----- THE DATA

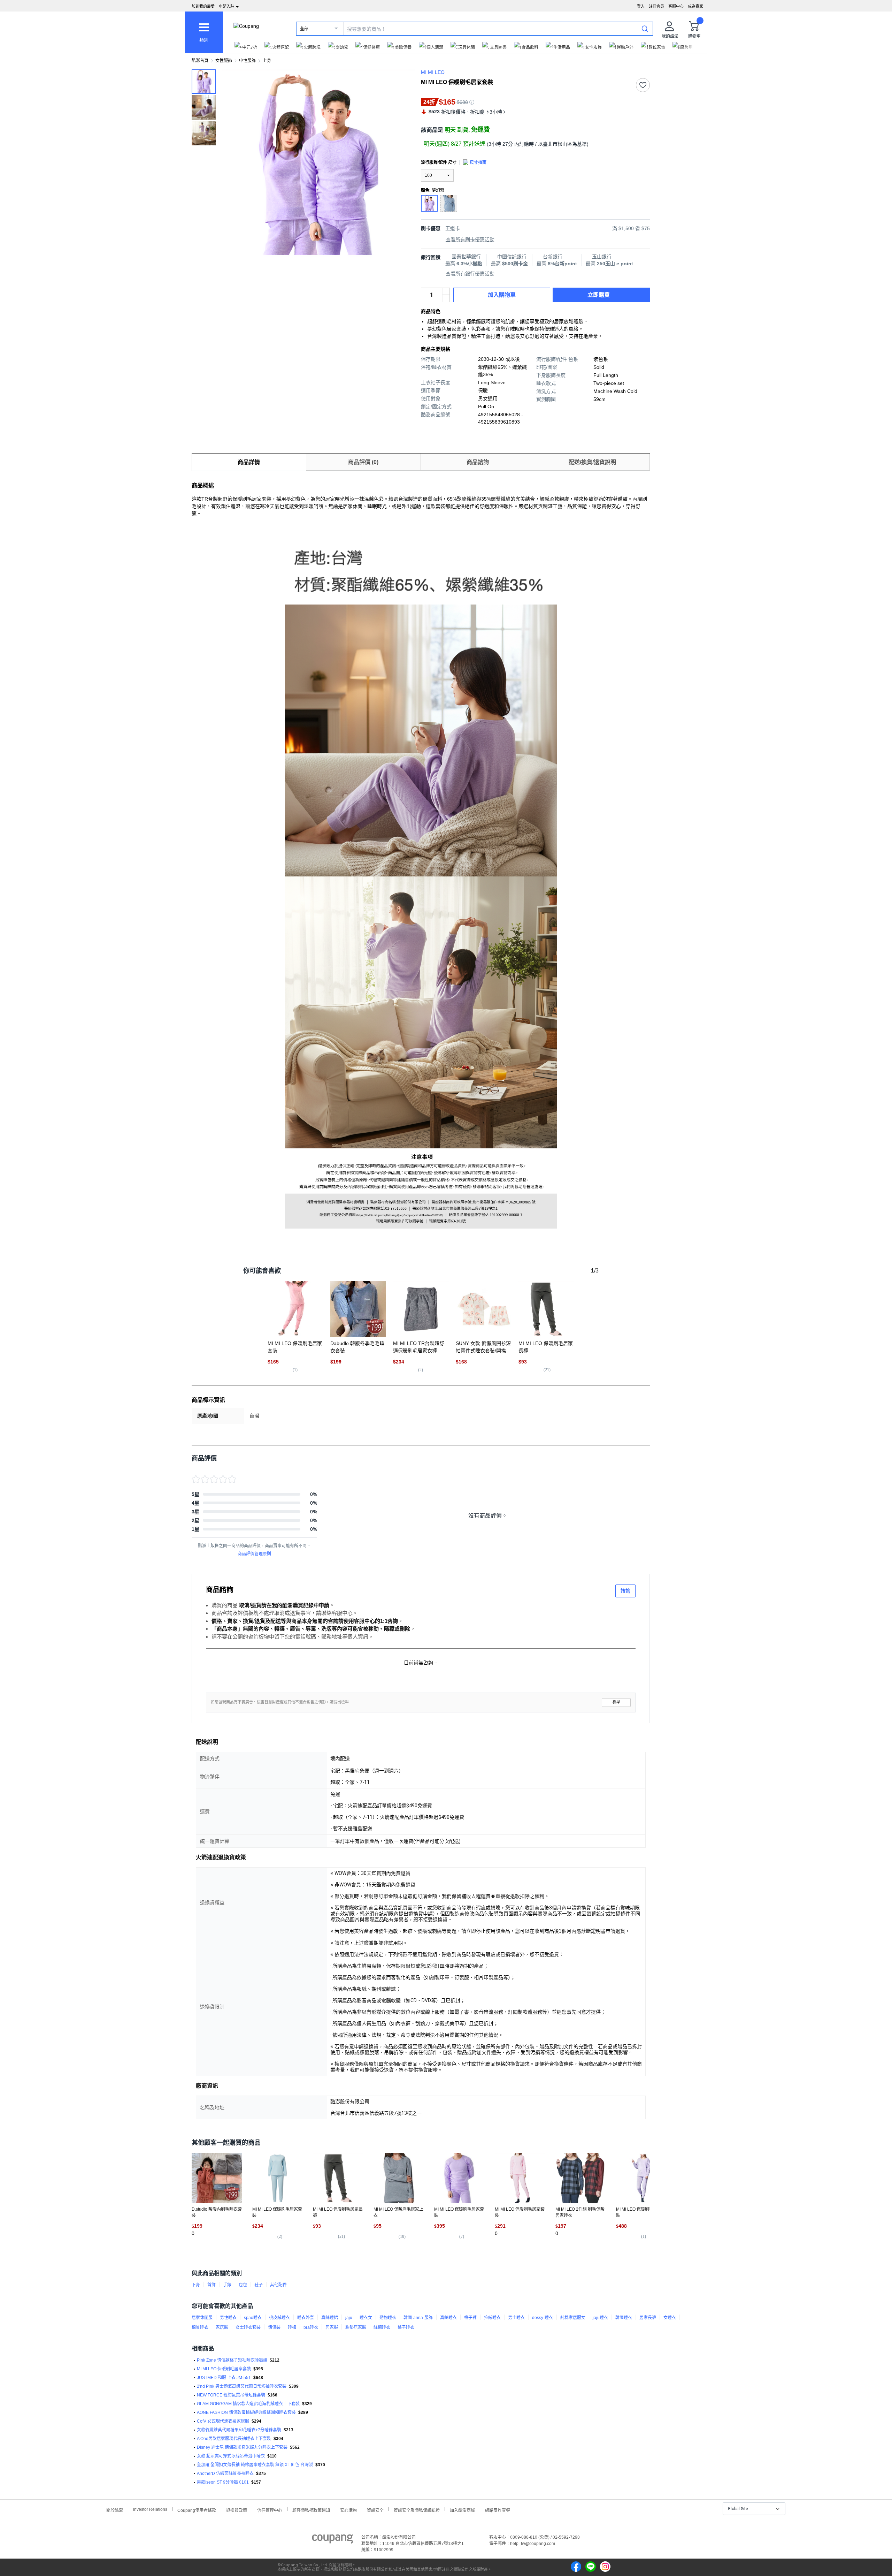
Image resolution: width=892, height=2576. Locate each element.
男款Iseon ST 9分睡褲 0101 (223, 2482)
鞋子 (258, 2284)
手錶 (227, 2284)
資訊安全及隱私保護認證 (417, 2509)
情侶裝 (274, 2327)
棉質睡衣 (200, 2327)
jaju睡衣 (600, 2317)
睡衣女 (366, 2317)
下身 (196, 2284)
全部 (304, 28)
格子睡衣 (406, 2327)
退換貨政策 (236, 2509)
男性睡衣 (228, 2317)
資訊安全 (375, 2509)
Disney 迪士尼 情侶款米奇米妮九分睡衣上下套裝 (242, 2447)
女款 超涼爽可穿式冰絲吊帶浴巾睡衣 (231, 2456)
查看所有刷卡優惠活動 (470, 239)
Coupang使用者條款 (196, 2509)
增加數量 (446, 298)
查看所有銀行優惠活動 (470, 273)
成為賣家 (695, 6)
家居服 (222, 2327)
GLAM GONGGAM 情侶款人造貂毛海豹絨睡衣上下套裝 (248, 2403)
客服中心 (676, 6)
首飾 (211, 2284)
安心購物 (348, 2509)
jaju (348, 2317)
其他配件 (278, 2284)
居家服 (331, 2327)
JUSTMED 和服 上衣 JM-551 (224, 2377)
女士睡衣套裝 (248, 2327)
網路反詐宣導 (497, 2509)
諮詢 (625, 1591)
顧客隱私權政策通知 (311, 2509)
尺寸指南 (478, 162)
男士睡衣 (516, 2317)
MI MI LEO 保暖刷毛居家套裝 (224, 2368)
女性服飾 (223, 60)
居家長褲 (647, 2317)
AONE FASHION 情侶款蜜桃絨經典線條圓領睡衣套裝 (246, 2412)
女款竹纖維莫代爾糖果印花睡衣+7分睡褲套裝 (239, 2429)
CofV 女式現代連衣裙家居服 (223, 2421)
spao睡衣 (253, 2317)
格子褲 (470, 2317)
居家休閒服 (202, 2317)
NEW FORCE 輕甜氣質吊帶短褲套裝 (231, 2395)
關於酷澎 (114, 2509)
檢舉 (616, 1702)
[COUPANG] (332, 2540)
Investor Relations (150, 2509)
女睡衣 (669, 2317)
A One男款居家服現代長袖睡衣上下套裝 (234, 2438)
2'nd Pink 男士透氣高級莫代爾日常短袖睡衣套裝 (241, 2386)
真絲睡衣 (448, 2317)
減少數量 (446, 291)
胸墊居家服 (355, 2327)
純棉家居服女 (572, 2317)
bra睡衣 (310, 2327)
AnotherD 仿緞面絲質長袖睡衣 (225, 2473)
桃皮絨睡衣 (279, 2317)
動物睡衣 (387, 2317)
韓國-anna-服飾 (418, 2317)
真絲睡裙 (329, 2317)
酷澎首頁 (200, 60)
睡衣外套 (305, 2317)
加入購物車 (502, 294)
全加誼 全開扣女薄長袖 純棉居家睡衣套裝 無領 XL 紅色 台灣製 (255, 2464)
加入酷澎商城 (462, 2509)
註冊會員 (656, 6)
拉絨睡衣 (492, 2317)
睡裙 (292, 2327)
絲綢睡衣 (382, 2327)
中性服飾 (247, 60)
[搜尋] (644, 28)
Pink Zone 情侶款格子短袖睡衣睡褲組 (232, 2360)
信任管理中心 (269, 2509)
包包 (243, 2284)
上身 (267, 60)
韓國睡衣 (623, 2317)
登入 (641, 6)
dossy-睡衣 (542, 2317)
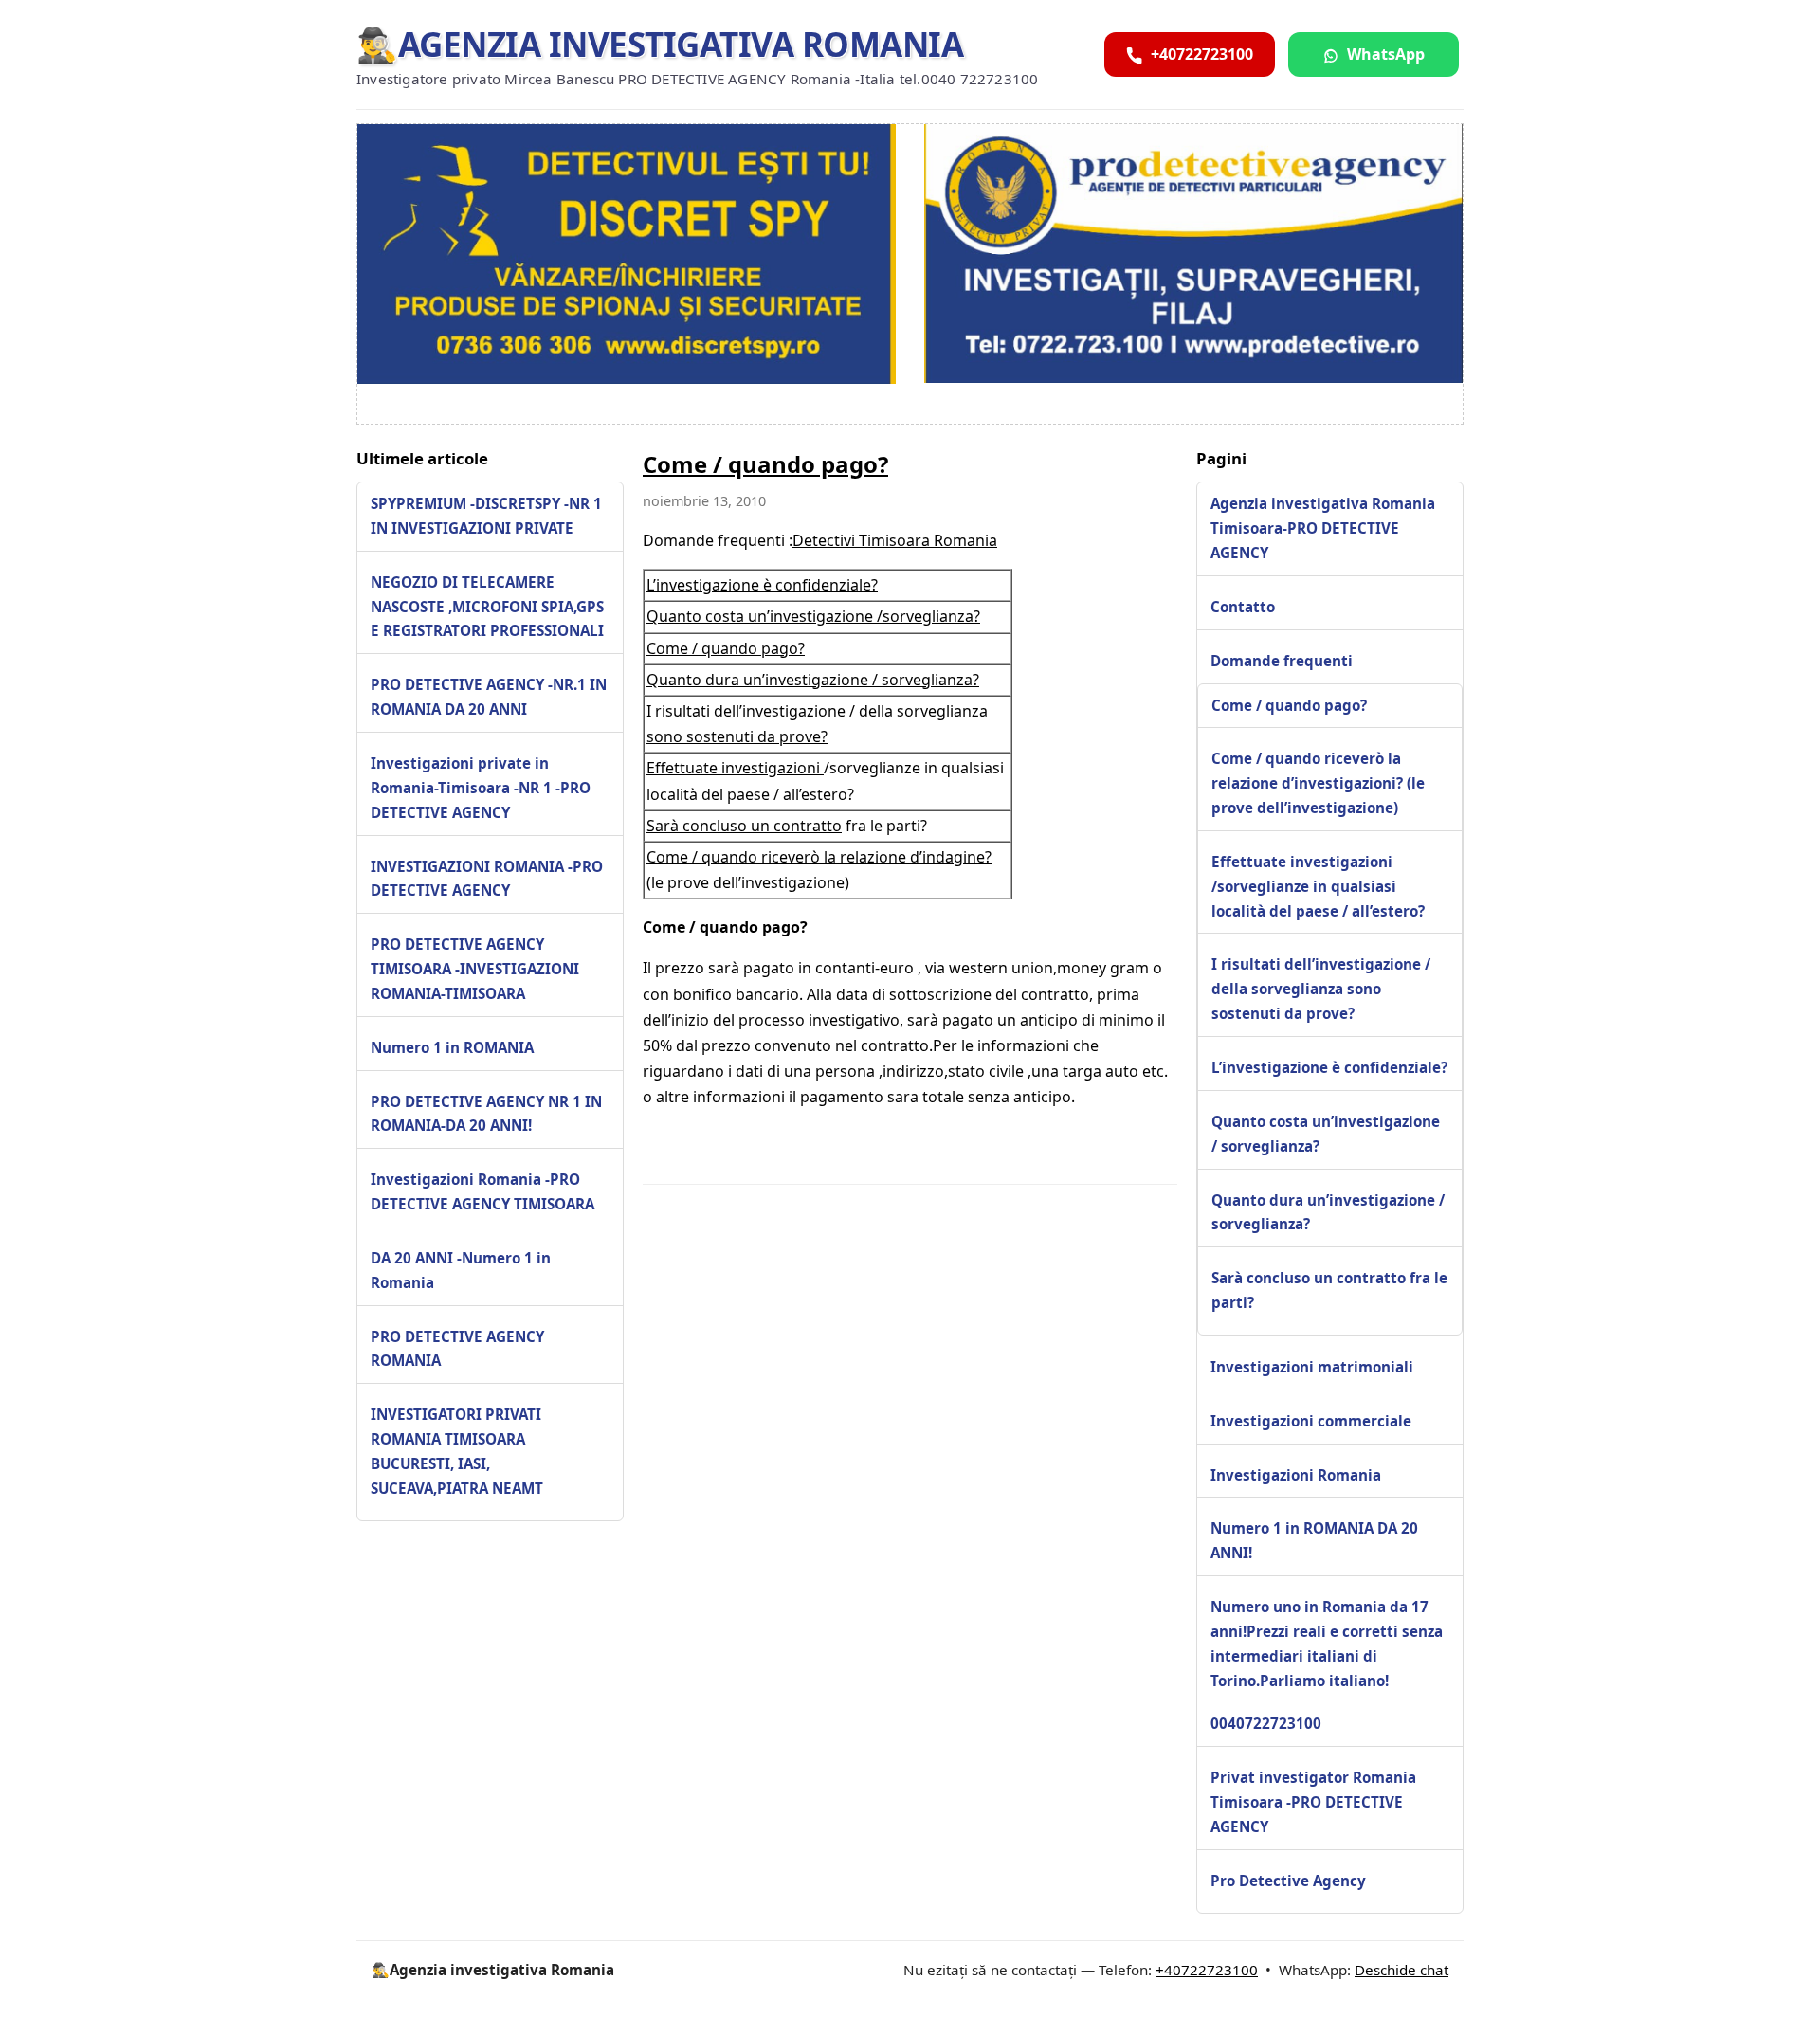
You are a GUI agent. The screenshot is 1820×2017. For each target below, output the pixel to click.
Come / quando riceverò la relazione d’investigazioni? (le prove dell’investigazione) (1318, 783)
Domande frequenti (1281, 660)
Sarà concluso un (710, 825)
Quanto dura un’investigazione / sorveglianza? (812, 679)
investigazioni (772, 767)
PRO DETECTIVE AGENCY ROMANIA (457, 1349)
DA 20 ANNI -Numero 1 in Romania (461, 1270)
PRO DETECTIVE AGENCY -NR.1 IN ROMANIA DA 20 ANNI (489, 697)
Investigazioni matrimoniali (1311, 1366)
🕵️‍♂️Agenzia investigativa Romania (659, 44)
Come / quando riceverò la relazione (778, 856)
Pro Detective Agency (1288, 1880)
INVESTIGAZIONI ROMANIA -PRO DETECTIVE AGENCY (487, 878)
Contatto (1242, 606)
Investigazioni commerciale (1310, 1420)
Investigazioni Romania (1295, 1474)
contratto (808, 825)
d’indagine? (951, 856)
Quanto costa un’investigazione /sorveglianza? (813, 616)
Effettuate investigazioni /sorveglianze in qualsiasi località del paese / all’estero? (1318, 886)
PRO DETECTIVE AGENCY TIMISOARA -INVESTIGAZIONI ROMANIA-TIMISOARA (475, 969)
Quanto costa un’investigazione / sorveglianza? (1325, 1133)
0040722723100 (1265, 1723)
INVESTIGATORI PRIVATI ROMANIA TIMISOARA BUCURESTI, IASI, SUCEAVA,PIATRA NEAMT (457, 1452)
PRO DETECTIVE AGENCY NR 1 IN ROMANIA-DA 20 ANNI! (486, 1114)
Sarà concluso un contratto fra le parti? (1329, 1290)
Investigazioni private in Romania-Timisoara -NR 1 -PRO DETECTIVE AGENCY (481, 788)
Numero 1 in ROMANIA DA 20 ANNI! (1314, 1540)
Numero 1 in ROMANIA (452, 1047)
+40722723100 (1207, 1969)
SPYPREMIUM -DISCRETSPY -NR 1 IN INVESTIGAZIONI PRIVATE (486, 515)
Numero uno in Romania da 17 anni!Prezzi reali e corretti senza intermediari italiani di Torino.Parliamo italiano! (1326, 1643)
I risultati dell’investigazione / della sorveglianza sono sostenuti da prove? (1320, 988)
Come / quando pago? (765, 464)
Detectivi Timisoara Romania (894, 540)
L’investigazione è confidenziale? (762, 584)
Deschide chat (1401, 1969)
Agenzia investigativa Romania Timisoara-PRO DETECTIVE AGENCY (1322, 528)
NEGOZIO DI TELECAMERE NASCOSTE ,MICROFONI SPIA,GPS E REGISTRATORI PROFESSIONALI (487, 606)
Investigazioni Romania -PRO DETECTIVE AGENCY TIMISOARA (482, 1192)
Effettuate (683, 767)
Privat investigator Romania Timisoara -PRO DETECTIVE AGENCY (1313, 1802)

----------

PROBLEM DETAILS:
Copy all of the data above exactly. Leave out every picture.

WRITTEN SOLUTION:
Image resolution: width=892, height=2576. Locate each element.
男款Iseon ST 9分睡褲 0101 (223, 2482)
鞋子 (258, 2284)
手錶 (227, 2284)
資訊安全及隱私保護認證 (417, 2509)
情侶裝 (274, 2327)
棉質睡衣 (200, 2327)
jaju睡衣 (600, 2317)
睡衣女 (366, 2317)
下身 (196, 2284)
全部 (304, 28)
格子睡衣 (406, 2327)
退換貨政策 (236, 2509)
男性睡衣 (228, 2317)
資訊安全 (375, 2509)
Disney 迪士尼 情侶款米奇米妮九分睡衣上下套裝 (242, 2447)
女款 超涼爽可穿式冰絲吊帶浴巾睡衣 (231, 2456)
查看所有刷卡優惠活動 (470, 239)
Coupang使用者條款 (196, 2509)
增加數量 (446, 298)
查看所有銀行優惠活動 (470, 273)
成為賣家 (695, 6)
家居服 (222, 2327)
GLAM GONGGAM 情侶款人造貂毛海豹絨睡衣上下套裝 (248, 2403)
客服中心 (676, 6)
首飾 (211, 2284)
安心購物 (348, 2509)
jaju (348, 2317)
其他配件 (278, 2284)
居家服 (331, 2327)
JUSTMED 和服 上衣 JM-551 (224, 2377)
女士睡衣套裝 (248, 2327)
網路反詐宣導 (497, 2509)
諮詢 (625, 1591)
顧客隱私權政策通知 (311, 2509)
尺寸指南 (478, 162)
男士睡衣 (516, 2317)
MI MI LEO 保暖刷毛居家套裝 (224, 2368)
女性服飾 (223, 60)
居家長褲 (647, 2317)
AONE FASHION 情侶款蜜桃絨經典線條圓領睡衣套裝 (246, 2412)
女款竹纖維莫代爾糖果印花睡衣+7分睡褲套裝 (239, 2429)
CofV 女式現代連衣裙家居服 (223, 2421)
spao睡衣 (253, 2317)
格子褲 (470, 2317)
居家休閒服 (202, 2317)
NEW FORCE 輕甜氣質吊帶短褲套裝 (231, 2395)
關於酷澎 (114, 2509)
檢舉 (616, 1702)
[COUPANG] (332, 2540)
Investor Relations (150, 2509)
女睡衣 (669, 2317)
A One男款居家服現代長袖睡衣上下套裝 (234, 2438)
2'nd Pink 男士透氣高級莫代爾日常短袖睡衣套裝 (241, 2386)
真絲睡衣 (448, 2317)
減少數量 (446, 291)
胸墊居家服 (355, 2327)
純棉家居服女 (572, 2317)
bra睡衣 (310, 2327)
AnotherD 仿緞面絲質長袖睡衣 (225, 2473)
桃皮絨睡衣 (279, 2317)
動物睡衣 (387, 2317)
韓國-anna-服飾 (418, 2317)
真絲睡裙 (329, 2317)
酷澎首頁 (200, 60)
睡衣外套 (305, 2317)
加入購物車 (502, 294)
全加誼 全開扣女薄長袖 純棉居家睡衣套裝 無領 XL 紅色 台灣製 (255, 2464)
加入酷澎商城 (462, 2509)
註冊會員 (656, 6)
拉絨睡衣 (492, 2317)
睡裙 (292, 2327)
絲綢睡衣 (382, 2327)
中性服飾 (247, 60)
[搜尋] (644, 28)
Pink Zone 情侶款格子短袖睡衣睡褲組 (232, 2360)
信任管理中心 (269, 2509)
包包 (243, 2284)
上身 (267, 60)
韓國睡衣 (623, 2317)
登入 (641, 6)
dossy-睡衣 (542, 2317)
You are a GUI agent. The screenshot is 1820×2017. For each target below, output the pixel to click.
Come / quando riceverò la relazione d’investigazioni? (le prove dell’investigazione) (1318, 783)
Domande frequenti (1281, 660)
Sarà concluso un (710, 825)
Quanto dura un’investigazione / sorveglianza? (812, 679)
investigazioni (772, 767)
PRO DETECTIVE AGENCY ROMANIA (457, 1349)
DA 20 ANNI -Numero 1 in Romania (461, 1270)
PRO DETECTIVE AGENCY -NR.1 IN ROMANIA DA 20 ANNI (489, 697)
Investigazioni matrimoniali (1311, 1366)
🕵️‍♂️Agenzia investigativa Romania (659, 44)
Come / quando riceverò la relazione (778, 856)
Pro Detective Agency (1288, 1880)
INVESTIGAZIONI ROMANIA -PRO DETECTIVE AGENCY (487, 878)
Contatto (1242, 606)
Investigazioni commerciale (1310, 1420)
Investigazioni Romania (1295, 1474)
contratto (808, 825)
d’indagine? (951, 856)
Quanto costa un’investigazione /sorveglianza? (813, 616)
Effettuate investigazioni /sorveglianze in qualsiasi località del paese / all’estero? (1318, 886)
PRO DETECTIVE AGENCY TIMISOARA -INVESTIGAZIONI ROMANIA-TIMISOARA (475, 969)
Quanto costa un’investigazione / sorveglianza? (1325, 1133)
0040722723100 (1265, 1723)
INVESTIGATORI PRIVATI ROMANIA TIMISOARA BUCURESTI, IASI, SUCEAVA,PIATRA NEAMT (457, 1452)
PRO DETECTIVE AGENCY NR 1 IN ROMANIA-DA 20 ANNI! (486, 1114)
Sarà concluso un contratto fra le parti? (1329, 1290)
Investigazioni private in Romania-Timisoara -NR 1 -PRO DETECTIVE AGENCY (481, 788)
Numero 1 in ROMANIA DA 20 ANNI! (1314, 1540)
Numero 1 in ROMANIA (452, 1047)
+40722723100 (1207, 1969)
SPYPREMIUM -DISCRETSPY -NR 1 IN INVESTIGAZIONI PRIVATE (486, 515)
Numero uno in Romania da 17 anni!Prezzi reali e corretti senza intermediari italiani di Torino.Parliamo italiano! (1326, 1643)
I risultati dell’investigazione / della sorveglianza sono sostenuti da prove? (1320, 988)
Come / quando pago? (765, 464)
Detectivi Timisoara Romania (894, 540)
L’investigazione è confidenziale? (762, 584)
Deschide chat (1401, 1969)
Agenzia investigativa Romania Timisoara-PRO DETECTIVE AGENCY (1322, 528)
NEGOZIO DI TELECAMERE NASCOSTE ,MICROFONI SPIA,GPS E REGISTRATORI PROFESSIONALI (487, 606)
Investigazioni Romania -PRO DETECTIVE AGENCY TIMISOARA (482, 1192)
Effettuate (683, 767)
Privat investigator Romania Timisoara -PRO DETECTIVE AGENCY (1313, 1802)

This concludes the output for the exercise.